EducationSouthwark

English teacher Niall Bourke scores top marks for new novel Line

English teacher Niall Bourke must brace himself for the excuses for late homework every Monday morning.

But he’ll be glad his own writing has got the thumbs up from the people that matter – the critics. His novel, Line, published by Tramp Press on April 8, has seen him quickly recognised as a rising star by reviewers across the UK and Ireland.

The teacher, from St Michael’s Catholic College, in Bermondsey, said: “As an English teacher, I’ve been telling the kids I teach to write in their spare time, so it felt like it was something I should also do myself.

I was adding bits here and there, not necessarily working towards a novel, but eventually, at 15,000 words or something, I thought I might as well keep going.”

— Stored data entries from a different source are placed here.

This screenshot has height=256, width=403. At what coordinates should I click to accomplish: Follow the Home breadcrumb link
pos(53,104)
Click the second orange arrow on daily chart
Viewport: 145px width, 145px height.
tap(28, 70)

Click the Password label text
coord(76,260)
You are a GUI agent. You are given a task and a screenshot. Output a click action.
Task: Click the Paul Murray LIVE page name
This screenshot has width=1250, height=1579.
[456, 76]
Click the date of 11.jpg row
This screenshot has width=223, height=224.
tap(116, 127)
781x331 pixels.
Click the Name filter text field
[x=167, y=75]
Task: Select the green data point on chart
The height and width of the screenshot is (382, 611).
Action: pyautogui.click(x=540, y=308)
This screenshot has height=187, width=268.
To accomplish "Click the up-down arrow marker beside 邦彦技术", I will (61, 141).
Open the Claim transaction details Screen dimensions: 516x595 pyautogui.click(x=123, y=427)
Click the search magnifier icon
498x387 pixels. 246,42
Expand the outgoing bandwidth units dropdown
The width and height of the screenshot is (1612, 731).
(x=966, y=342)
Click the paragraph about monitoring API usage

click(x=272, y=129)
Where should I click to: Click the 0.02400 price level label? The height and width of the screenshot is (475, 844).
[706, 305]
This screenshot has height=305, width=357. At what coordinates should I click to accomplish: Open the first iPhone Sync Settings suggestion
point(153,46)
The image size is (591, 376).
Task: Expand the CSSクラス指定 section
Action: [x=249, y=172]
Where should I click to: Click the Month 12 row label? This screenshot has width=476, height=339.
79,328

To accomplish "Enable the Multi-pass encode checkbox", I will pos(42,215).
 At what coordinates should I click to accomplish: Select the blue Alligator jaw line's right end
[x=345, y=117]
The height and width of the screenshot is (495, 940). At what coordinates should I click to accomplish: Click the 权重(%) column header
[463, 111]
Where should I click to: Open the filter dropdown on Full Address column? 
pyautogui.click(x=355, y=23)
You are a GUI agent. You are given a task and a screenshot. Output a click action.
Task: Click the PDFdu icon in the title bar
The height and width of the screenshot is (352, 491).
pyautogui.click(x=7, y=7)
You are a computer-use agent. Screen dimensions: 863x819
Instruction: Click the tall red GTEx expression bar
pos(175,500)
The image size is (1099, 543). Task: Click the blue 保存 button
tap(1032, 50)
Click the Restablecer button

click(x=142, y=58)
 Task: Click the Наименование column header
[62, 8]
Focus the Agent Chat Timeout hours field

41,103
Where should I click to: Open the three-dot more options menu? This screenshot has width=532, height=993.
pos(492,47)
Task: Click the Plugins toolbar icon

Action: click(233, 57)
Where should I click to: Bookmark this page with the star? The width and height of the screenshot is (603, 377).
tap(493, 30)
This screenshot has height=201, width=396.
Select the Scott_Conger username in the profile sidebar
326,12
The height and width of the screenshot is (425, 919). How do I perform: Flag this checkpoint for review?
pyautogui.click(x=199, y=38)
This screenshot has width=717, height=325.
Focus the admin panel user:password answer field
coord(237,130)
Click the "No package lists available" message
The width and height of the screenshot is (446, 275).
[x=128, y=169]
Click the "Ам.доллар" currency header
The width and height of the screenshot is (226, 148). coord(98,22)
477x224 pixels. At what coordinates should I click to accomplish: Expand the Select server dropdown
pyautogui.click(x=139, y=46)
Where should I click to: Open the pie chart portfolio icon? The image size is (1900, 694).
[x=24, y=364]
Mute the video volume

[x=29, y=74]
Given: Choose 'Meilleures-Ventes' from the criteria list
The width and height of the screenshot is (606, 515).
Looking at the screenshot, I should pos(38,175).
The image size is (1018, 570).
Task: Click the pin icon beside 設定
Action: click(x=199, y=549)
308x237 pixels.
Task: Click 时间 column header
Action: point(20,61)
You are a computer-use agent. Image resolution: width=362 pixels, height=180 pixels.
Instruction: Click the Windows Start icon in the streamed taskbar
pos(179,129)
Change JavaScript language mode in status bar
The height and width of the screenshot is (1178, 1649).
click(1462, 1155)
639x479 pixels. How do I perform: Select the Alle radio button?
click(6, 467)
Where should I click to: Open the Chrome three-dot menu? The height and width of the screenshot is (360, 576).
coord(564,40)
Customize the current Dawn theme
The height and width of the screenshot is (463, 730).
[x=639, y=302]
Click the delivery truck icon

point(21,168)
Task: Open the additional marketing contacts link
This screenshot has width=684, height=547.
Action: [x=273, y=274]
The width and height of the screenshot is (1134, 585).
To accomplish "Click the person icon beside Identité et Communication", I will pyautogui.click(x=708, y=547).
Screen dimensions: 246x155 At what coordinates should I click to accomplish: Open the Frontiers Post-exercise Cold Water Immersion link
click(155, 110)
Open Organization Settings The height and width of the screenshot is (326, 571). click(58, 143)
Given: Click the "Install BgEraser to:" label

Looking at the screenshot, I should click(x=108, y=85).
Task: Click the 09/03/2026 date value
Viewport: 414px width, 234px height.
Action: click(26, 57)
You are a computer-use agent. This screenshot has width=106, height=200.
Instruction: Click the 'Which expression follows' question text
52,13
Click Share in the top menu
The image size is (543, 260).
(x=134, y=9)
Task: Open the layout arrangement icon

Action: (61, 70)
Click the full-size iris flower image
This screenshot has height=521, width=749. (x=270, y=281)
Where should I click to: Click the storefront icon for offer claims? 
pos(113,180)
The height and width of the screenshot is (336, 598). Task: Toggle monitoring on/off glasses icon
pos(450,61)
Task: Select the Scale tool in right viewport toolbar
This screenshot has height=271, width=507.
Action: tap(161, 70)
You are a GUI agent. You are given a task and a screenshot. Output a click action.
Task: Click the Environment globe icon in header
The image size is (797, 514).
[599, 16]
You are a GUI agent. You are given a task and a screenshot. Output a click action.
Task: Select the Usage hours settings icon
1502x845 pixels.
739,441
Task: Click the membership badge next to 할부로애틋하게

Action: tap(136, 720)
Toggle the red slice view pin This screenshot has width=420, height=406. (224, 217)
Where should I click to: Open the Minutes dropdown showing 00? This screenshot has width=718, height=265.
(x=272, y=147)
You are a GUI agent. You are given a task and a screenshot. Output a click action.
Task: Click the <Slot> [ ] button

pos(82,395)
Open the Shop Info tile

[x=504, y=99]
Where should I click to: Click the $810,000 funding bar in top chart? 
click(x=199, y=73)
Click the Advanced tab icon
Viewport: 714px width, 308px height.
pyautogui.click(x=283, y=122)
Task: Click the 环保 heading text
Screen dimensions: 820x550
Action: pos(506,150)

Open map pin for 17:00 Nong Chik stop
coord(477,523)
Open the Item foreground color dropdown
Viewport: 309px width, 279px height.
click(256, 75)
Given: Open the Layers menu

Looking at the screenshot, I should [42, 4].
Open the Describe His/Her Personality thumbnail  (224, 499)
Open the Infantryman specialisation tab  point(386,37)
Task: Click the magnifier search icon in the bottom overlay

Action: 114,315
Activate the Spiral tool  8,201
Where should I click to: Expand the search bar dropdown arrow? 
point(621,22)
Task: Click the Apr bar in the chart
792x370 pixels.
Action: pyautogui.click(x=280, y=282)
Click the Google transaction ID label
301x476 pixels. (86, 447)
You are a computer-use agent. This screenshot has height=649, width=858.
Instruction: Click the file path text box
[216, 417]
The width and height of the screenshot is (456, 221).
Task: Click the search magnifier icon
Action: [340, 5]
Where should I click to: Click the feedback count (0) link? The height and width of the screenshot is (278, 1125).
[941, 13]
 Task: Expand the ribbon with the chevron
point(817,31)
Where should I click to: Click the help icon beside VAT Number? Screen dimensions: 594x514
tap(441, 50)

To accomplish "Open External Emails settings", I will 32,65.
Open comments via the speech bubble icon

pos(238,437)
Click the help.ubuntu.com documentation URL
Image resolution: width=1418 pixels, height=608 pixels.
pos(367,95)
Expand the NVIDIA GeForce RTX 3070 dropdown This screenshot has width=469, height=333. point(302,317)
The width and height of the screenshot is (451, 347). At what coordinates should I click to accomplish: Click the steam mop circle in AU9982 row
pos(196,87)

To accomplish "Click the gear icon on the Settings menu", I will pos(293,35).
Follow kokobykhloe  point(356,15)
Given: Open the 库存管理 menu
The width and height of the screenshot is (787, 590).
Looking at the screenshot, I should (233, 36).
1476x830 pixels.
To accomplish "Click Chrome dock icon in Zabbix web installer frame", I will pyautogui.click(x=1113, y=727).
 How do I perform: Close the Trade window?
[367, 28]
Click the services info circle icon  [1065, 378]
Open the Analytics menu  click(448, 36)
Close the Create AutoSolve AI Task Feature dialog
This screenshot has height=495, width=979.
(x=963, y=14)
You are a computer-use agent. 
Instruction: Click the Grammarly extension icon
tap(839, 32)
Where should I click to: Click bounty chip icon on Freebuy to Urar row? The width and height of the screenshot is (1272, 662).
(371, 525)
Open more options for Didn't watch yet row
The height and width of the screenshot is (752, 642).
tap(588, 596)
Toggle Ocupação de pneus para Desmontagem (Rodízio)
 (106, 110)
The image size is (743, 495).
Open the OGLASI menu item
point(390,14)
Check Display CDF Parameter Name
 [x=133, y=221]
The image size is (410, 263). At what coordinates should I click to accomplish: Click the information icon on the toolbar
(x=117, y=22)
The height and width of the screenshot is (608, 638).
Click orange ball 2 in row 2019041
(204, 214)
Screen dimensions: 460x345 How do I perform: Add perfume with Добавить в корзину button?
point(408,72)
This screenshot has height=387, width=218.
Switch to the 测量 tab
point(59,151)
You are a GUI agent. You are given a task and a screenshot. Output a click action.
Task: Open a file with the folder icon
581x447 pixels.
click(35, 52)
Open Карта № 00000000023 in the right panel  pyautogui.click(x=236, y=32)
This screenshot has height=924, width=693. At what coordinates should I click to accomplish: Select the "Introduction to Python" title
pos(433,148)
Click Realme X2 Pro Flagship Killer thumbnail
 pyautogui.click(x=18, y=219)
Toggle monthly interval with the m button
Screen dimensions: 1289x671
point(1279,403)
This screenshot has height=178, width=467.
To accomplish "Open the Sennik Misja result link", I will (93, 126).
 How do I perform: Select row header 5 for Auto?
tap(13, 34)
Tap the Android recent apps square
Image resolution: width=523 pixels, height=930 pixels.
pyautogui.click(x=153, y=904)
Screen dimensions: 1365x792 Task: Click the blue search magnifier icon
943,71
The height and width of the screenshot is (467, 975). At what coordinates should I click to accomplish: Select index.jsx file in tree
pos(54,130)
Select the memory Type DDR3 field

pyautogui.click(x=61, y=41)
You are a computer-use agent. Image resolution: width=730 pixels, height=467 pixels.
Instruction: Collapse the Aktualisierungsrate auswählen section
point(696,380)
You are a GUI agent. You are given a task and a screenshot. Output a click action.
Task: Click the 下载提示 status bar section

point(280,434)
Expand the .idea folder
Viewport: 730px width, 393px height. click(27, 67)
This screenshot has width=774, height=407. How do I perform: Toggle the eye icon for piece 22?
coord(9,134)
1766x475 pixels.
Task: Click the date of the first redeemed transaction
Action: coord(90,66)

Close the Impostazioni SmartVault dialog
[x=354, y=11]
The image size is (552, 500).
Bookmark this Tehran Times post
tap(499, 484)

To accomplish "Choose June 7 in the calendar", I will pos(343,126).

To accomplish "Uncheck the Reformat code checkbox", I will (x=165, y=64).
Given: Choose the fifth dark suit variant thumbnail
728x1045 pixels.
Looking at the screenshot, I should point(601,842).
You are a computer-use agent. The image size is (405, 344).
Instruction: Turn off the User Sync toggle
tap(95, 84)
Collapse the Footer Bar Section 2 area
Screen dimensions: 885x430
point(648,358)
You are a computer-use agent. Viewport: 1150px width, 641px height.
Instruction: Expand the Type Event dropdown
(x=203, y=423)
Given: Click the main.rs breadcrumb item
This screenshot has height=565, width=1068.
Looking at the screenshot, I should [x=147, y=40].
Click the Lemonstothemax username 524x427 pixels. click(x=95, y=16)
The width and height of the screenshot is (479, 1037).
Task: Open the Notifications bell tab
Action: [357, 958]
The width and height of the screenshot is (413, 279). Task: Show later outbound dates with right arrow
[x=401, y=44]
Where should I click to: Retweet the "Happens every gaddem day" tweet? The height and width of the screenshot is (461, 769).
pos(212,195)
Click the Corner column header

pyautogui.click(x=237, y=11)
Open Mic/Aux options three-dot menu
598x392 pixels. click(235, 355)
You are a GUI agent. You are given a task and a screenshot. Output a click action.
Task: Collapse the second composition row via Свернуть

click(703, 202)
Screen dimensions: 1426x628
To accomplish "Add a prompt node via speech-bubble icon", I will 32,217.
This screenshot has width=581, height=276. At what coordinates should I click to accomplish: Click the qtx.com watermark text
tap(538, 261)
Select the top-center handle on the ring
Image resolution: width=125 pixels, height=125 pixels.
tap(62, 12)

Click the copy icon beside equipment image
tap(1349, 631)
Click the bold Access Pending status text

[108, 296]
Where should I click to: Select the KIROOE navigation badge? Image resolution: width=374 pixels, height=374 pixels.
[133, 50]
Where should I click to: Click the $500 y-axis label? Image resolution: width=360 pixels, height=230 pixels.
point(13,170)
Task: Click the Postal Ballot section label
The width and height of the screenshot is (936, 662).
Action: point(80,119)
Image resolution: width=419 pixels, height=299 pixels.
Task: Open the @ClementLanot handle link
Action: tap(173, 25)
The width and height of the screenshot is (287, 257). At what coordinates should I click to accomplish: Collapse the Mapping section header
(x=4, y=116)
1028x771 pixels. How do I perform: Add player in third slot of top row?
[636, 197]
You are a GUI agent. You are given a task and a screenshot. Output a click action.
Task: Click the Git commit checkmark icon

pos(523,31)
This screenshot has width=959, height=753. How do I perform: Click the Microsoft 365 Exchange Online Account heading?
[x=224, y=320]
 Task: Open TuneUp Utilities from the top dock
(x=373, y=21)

It took Mr Bourke five years to write Line and get it published – he’d have been sent to the back of his own class for being that late. But he had to write in the evenings after school, while also marking his pupils’ writing–and looking after his young daughter.

Two of those years involved editing with an agent and then re-editing with the publisher. All the time he was teaching his classes about iambic pentameter – no, it’s not a tropical disease, kids – or about syntax.

He said: “I think the experience has improved my teaching. It has helped me teach the kids how to analyse other people’s writing.

When the students ask me if an author really meant something, I could say, ‘well, I know they would have edited this 50 times with an agent, because I had to, so yeah they probably did mean it’.”

Before his time at St Michael’s, Mr Bourke completed a Creative Writing MA at Goldsmiths that was partially funded by Christ the King College, Lewisham, which was the last school at which he worked. It was part of a teacher/writer initiative to get teachers to broaden their academic reach.

He credits this course with giving him the impetus to finally pursue a writing career, as well as something that helped him secure his current role of head of department at St Michael’s.

Mr Bourke moved from Ireland 15 years ago to teach English. He has taught across London and has been teaching at his current school for five and-a-half years.

He said: “I think being in South London has definitely impacted my book. It’s about a queue, a never ending queue, and I think Lon[1]don has definitely been a lot of the time a seemingly never ending queue, with this passive aggressive policing of the queue, probably more so than in Ireland.”

Mr Bourke said that he has been checking the internet relentlessly for the past few weeks, looking for new reviews about Line. He admits it’s not good for his health and he needs to stop, he’s just eager to gauge the reaction.

He said: “I think, for now, I need to sit back and see what happens. It would be a dream for it to be picked up for a shortlist but I imagine what’s most likely is that it builds up slowly by word of mouth. And, though awards are great, I find that it’s best not to get too obsessed with them, otherwise you end up chasing validation.

At the end of the day, I’ve written what I’ve written and I’m happy with it.” Mr Bourke’s first work of fiction, a book of poetry called Did You Put The Weasels Out? was published in 2018 by Eyewear Publishing. Line is his first novel.